All of this plays out in deliberate steps (or “chapters”, as Sono calls them), meant to reflect both the differing perspectives of the main characters as well as the actual novel the director wrote after Suicide Club‘s success. The movie frequently feels like a book, loaded with little details that build up over time to create a complex, mesmerizing narrative. There will be those who see the two hour and thirty-five minute running time and balk at such storytelling excess.

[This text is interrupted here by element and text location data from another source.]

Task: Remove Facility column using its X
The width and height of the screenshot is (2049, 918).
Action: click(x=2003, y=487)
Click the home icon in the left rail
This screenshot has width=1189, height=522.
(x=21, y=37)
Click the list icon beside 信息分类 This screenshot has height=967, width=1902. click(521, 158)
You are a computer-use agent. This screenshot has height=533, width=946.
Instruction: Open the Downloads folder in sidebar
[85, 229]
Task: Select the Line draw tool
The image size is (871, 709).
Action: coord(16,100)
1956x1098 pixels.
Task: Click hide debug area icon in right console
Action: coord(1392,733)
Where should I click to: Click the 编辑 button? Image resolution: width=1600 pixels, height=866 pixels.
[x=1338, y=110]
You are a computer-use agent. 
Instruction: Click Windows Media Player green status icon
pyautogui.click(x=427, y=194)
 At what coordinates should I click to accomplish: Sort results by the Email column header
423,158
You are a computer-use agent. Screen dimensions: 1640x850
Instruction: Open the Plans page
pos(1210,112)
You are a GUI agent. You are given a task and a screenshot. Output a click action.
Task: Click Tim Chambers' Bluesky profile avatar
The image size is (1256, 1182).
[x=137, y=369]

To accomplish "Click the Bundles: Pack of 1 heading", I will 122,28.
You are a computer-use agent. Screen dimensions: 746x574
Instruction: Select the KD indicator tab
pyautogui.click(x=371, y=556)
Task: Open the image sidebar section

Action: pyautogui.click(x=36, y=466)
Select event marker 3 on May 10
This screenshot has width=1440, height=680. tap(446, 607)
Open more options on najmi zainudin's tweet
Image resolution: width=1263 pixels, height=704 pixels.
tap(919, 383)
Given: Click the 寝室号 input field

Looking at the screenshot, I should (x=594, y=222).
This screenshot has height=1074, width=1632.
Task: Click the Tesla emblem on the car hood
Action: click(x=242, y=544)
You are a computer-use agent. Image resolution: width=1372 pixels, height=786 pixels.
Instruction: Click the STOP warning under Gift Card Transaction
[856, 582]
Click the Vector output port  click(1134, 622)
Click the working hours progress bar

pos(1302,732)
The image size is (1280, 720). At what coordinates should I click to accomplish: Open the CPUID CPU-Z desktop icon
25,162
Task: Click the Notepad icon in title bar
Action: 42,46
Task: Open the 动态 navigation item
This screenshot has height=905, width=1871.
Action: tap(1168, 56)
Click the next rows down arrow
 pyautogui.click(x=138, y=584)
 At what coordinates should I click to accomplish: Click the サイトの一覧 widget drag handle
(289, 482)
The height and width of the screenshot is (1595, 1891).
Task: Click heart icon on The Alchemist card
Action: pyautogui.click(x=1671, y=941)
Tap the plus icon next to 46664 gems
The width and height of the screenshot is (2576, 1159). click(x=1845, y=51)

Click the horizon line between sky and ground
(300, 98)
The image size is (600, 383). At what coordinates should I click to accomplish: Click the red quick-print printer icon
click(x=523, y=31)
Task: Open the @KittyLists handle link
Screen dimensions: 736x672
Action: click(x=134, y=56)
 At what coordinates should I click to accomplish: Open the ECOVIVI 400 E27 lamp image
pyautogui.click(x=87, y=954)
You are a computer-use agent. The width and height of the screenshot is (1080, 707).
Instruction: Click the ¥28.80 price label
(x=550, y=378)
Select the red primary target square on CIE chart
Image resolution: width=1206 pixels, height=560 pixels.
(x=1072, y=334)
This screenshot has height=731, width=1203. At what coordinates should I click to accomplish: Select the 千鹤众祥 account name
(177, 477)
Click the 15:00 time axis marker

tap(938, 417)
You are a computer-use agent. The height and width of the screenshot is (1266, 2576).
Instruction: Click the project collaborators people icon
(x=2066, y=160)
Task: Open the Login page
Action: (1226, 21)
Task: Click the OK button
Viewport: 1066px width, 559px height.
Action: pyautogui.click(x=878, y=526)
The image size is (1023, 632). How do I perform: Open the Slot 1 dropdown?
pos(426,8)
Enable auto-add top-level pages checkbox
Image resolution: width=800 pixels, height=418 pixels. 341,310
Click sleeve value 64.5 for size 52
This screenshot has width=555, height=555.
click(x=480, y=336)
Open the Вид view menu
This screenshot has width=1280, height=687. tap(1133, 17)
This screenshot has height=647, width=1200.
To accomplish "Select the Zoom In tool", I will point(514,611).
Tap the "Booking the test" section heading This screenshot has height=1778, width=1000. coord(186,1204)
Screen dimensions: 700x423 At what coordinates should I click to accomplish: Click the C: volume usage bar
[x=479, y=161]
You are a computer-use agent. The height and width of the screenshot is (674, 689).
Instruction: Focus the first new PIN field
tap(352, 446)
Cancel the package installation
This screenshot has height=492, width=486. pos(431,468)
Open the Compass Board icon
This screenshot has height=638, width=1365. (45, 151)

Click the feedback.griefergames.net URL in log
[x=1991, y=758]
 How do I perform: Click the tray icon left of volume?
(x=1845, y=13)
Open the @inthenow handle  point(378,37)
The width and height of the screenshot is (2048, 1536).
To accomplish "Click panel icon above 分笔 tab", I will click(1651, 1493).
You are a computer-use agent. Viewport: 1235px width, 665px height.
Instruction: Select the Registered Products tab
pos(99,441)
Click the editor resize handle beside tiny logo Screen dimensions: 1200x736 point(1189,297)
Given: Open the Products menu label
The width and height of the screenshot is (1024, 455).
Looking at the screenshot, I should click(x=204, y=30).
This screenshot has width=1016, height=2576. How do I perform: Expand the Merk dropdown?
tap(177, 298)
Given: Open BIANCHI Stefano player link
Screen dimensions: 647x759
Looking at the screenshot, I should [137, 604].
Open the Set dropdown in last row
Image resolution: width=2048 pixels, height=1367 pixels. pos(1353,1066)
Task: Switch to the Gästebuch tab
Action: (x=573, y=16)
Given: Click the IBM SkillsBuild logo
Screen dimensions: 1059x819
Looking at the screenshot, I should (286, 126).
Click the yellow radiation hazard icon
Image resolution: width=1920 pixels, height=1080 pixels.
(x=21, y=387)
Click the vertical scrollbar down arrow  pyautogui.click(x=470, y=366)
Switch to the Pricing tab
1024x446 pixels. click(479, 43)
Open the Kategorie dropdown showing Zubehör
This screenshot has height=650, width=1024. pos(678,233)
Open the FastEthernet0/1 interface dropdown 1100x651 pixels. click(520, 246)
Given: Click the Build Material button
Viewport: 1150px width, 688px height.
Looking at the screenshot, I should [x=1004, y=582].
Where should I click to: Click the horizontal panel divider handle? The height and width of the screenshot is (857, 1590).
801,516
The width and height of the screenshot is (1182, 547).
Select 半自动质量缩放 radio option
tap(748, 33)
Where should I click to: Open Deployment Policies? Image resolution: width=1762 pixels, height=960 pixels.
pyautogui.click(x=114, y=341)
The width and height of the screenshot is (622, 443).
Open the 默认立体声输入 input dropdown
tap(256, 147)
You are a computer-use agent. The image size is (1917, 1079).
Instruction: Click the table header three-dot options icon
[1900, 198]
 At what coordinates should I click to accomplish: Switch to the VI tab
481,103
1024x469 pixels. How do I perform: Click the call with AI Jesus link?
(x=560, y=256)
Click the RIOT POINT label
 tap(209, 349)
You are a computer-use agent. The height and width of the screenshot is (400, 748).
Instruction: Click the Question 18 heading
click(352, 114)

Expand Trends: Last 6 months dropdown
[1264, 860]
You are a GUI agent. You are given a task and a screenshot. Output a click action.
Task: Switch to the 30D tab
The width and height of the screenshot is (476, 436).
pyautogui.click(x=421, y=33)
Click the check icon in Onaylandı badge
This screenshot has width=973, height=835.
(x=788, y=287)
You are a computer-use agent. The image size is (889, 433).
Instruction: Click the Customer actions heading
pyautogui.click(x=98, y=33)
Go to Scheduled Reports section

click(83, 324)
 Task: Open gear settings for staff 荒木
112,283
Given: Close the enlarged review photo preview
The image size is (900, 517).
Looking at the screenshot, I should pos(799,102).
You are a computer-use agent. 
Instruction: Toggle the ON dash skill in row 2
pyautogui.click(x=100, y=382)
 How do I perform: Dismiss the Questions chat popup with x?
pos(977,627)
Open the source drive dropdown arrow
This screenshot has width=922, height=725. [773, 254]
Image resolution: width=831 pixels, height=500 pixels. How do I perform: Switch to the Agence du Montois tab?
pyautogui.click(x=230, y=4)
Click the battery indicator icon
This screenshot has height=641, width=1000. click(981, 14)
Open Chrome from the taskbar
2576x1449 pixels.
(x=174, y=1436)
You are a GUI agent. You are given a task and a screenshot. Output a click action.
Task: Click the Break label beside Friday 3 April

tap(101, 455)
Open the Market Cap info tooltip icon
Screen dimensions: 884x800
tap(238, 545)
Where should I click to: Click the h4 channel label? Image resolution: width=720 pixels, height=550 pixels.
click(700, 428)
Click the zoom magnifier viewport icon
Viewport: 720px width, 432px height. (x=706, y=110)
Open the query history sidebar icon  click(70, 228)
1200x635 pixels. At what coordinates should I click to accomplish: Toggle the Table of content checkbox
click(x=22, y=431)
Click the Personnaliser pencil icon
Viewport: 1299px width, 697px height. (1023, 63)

Others, like this critic, will drink in every moment and wish for more. As he did with Suicide Club, Sono leaves more questions unanswered than addressed, and the ending is so ambiguous that anything could literally happen next.

Though rumor has it that the director will revisit this material for another sequel, the interview included as part of the bonus features on the DVD seems to suggest otherwise. Indeed, Sono says he may address the mysteries of the Club itself, but Noriko’s story is more or less complete – which again is odd, considering that we really don’t know much more than what’s implied by a final firm statement offered by our hapless heroine. Yet even inside such an inference, Sono discovers volumes of meaning. Noriko’s Dinner Table may represent a family finally finding itself, or the inevitable disintegration brought on by adulthood and aging. Whatever the case, this amazing movie delivers its deconstruction in ways that are both shocking and stellar. It singlehandedly reinvigorates a dying cinematic genre of relative dysfunction. It’s personal pain as art, pure and simple.